**Screenshot grounding data:**

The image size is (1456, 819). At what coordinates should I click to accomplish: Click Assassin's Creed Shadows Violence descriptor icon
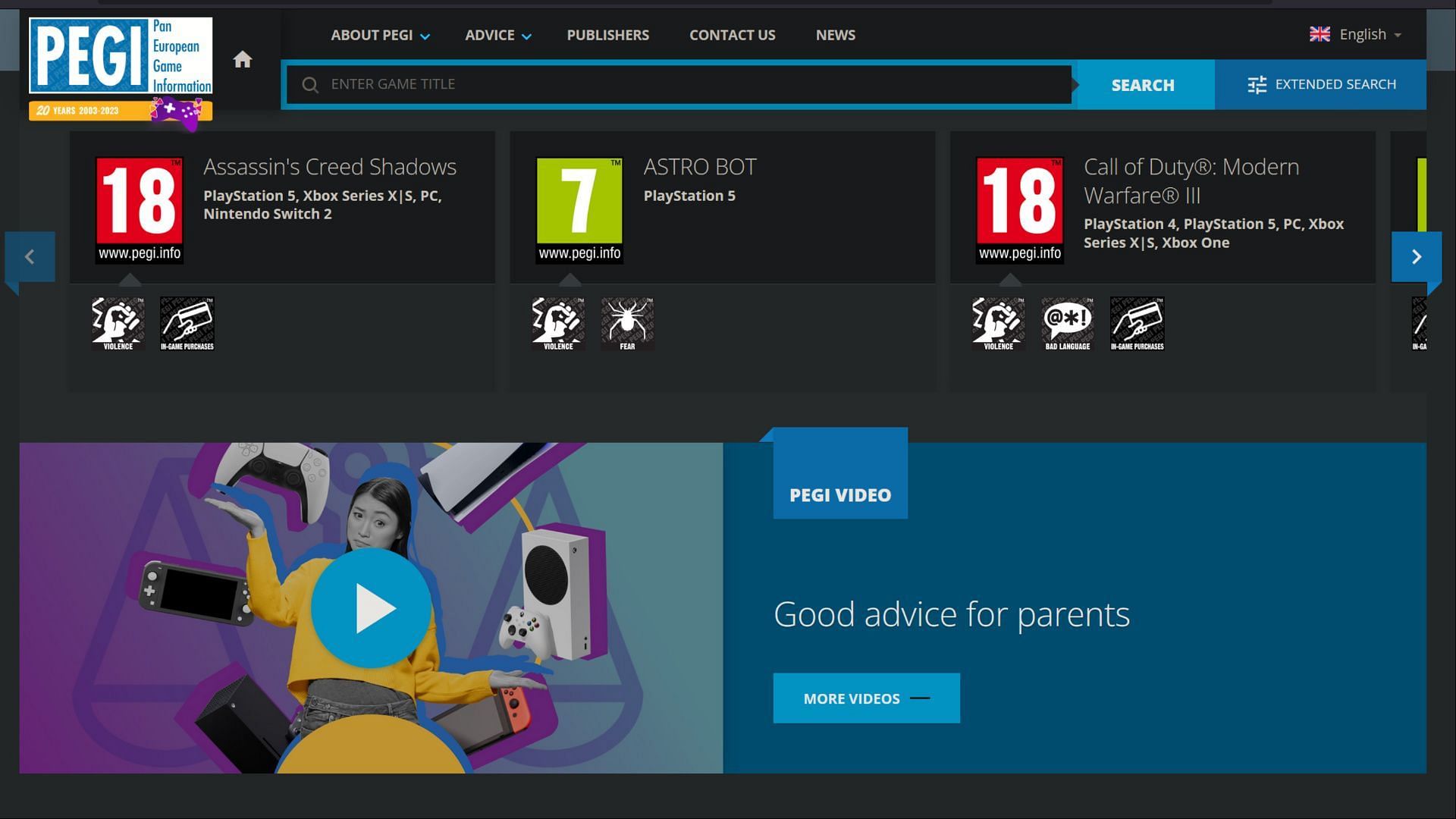(118, 324)
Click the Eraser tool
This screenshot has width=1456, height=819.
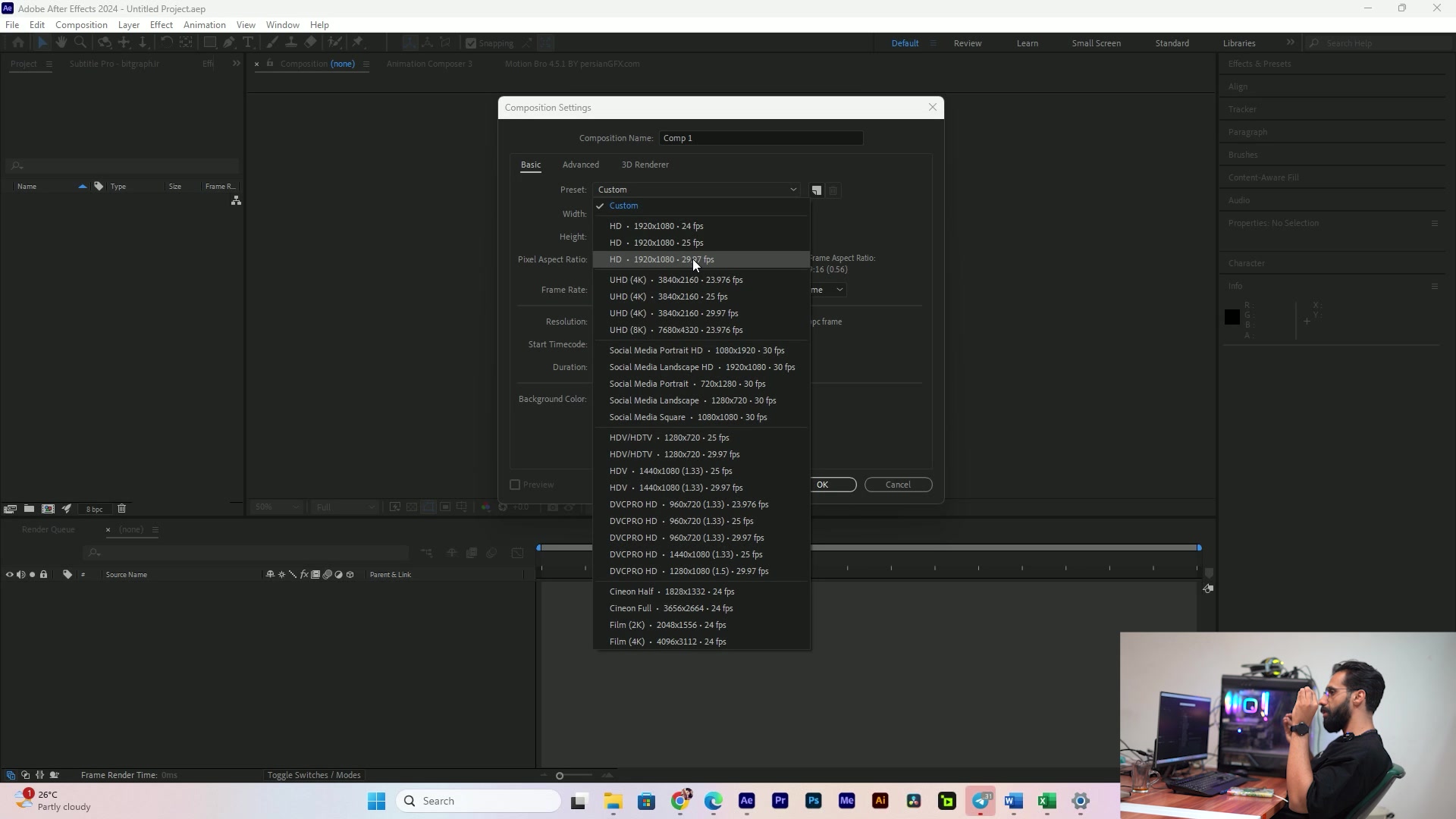click(x=311, y=43)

**What to do:** Set down each entry above exactly as it appears. Omit the pictures.

**Exercise result:**
The image size is (1456, 819). At what coordinates should I click to accomplish: Click Assassin's Creed Shadows Violence descriptor icon
(118, 324)
Click the Eraser tool
This screenshot has width=1456, height=819.
click(x=311, y=43)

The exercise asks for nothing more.